On March 2, 2018, the superior court denied his petition, finding that Gadlin was not eligible to early parole consideration because he had been sentenced as a third-strike offender.
On May 7, 2018, Gadlin filed a habeas corpus petition in the California Court of Appeal, Second Appellate District (downtown Los Angeles), again challenging CDCR’s regulations denying him eligibility for early parole consideration because he was a third-striker.
The Second Appellate District agreed with Gadlin and found that CDCR’s regulations making him ineligible because he was a third-strike offender and a registered sex offender were improper.
The Second Appellate District, in In re Gregory Gadlin
(2019 DJDAR 733), found first that Gadlin’s underlying conviction for assault with a deadly weapon (Penal Code § 245(a)(1) was a non-violent felony. The court also found that Proposition 57’s exclusion from early parole consideration for someone with a conviction for a sex offense requiring registration under Penal Code § 290 only applied to the current offense for which someone was convicted and sentenced to prison, not a prior sex offense like Gadlin had from 1984 and 1986.

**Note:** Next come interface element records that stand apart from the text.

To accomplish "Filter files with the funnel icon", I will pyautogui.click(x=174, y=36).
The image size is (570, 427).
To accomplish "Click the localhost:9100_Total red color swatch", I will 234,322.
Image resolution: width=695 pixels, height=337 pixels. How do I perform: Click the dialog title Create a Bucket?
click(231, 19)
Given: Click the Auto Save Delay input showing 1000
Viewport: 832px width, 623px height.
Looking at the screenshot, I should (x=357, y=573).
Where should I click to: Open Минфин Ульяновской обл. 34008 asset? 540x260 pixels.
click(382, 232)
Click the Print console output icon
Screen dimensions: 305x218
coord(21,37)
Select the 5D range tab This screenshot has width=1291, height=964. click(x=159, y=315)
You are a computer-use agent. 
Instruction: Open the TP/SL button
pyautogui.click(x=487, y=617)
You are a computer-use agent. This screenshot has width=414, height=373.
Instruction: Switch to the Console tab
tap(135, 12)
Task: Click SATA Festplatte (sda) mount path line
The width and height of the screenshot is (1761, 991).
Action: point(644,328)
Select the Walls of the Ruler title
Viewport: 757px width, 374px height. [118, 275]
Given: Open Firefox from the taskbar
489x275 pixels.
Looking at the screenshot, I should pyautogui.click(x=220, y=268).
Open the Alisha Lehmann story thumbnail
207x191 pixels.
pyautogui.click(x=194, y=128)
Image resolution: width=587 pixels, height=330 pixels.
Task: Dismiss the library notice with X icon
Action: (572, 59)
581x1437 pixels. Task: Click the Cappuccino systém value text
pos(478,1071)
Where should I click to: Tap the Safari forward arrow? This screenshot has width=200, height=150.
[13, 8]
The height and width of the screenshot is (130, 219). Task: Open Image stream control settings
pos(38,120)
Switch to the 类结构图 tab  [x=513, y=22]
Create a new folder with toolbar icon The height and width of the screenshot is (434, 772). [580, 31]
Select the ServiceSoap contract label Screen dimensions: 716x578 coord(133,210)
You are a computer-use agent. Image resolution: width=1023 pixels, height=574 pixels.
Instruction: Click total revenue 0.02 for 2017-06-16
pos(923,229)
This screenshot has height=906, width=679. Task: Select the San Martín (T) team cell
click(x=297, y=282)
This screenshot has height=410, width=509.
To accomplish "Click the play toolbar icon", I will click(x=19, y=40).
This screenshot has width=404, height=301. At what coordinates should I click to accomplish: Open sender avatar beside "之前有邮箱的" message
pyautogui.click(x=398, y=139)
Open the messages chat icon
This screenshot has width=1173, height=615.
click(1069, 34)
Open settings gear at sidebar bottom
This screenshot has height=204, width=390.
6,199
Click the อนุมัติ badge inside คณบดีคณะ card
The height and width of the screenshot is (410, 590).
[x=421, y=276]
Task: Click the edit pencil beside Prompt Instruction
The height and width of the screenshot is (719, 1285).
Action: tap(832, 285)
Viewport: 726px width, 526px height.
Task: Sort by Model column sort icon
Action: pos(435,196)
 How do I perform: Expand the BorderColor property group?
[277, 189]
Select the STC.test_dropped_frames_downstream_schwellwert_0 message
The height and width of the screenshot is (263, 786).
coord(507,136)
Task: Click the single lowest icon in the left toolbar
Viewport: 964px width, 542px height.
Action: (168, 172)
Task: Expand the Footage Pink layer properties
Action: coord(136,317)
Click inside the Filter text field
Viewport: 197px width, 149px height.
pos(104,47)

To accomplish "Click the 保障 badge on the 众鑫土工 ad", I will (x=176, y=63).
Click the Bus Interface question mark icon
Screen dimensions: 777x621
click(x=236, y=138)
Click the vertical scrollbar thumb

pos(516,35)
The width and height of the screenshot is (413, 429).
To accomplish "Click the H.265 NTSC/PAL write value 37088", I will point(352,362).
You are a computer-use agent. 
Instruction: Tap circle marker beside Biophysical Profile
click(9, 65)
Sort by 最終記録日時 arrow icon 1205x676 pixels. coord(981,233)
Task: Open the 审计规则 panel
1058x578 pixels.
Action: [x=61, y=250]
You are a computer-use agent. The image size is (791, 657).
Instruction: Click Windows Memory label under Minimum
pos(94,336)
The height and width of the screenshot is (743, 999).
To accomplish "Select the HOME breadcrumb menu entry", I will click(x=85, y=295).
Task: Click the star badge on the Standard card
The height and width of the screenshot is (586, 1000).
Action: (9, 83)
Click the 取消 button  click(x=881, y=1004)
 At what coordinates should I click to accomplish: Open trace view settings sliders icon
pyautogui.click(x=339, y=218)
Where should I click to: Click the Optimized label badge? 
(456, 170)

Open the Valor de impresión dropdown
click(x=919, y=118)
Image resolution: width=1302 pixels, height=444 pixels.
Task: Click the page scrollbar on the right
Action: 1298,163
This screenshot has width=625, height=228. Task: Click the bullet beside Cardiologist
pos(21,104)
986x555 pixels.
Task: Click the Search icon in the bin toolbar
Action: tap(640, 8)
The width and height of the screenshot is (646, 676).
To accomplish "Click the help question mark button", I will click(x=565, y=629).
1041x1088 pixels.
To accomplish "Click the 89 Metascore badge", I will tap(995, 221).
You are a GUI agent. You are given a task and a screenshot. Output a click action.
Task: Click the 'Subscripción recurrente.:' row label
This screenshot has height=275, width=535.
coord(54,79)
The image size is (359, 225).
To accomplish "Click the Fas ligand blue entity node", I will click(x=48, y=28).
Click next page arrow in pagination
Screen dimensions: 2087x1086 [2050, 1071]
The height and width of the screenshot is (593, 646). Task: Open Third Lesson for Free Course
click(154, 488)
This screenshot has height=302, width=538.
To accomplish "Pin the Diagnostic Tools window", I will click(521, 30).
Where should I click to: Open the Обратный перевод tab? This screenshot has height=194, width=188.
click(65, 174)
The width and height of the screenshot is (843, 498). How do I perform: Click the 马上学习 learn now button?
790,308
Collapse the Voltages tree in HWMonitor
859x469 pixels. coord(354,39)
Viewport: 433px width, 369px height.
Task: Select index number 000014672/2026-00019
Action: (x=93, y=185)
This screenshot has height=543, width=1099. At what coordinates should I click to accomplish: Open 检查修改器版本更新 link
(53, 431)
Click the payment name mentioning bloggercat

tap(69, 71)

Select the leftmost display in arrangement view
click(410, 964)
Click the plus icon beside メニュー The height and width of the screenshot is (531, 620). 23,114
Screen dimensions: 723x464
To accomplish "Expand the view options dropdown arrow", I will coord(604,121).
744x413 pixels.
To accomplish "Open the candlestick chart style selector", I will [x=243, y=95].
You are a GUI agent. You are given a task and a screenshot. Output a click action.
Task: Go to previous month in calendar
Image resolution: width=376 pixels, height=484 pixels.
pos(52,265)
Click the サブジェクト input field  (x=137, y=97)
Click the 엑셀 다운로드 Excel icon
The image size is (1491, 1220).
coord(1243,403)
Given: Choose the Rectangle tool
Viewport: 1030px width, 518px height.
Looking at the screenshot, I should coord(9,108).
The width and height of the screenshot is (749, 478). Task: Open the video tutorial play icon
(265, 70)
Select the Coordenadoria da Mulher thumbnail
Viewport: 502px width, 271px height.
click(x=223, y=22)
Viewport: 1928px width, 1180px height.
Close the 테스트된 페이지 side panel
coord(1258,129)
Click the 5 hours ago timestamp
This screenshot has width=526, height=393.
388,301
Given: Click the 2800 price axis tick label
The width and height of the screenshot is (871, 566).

Moreover, the Second Appellate District found that the two five-year enhancements that were added to Gadlin’s sentence were not part of the “primary offense” as Prop 57 described “primary offense.” For Gadlin, the “primary offense” for which he was sentenced and serving a sentence was the assault with a deadly weapon conviction only, which does not require registration as a sex offender.
It should be noted that this ruling only permits Gadlin early parole consideration, not release. The Board of Parole Hearings will be permitted to consider Gadlin’s full criminal history, including his prior sex offenses, in deciding whether a grant of early parole is warranted under California Penal Code § 3041(b) and California Code of Regulations, Title 15, § 2449.32(c).
Gadlin has been in custody now since at least 1998, or 21 years, so an early parole hearing would be soon or even immediately (as it may have passed already), we’d think, as the full term for the underlying offense, the assault with a deadly weapon charge, is twenty-five years.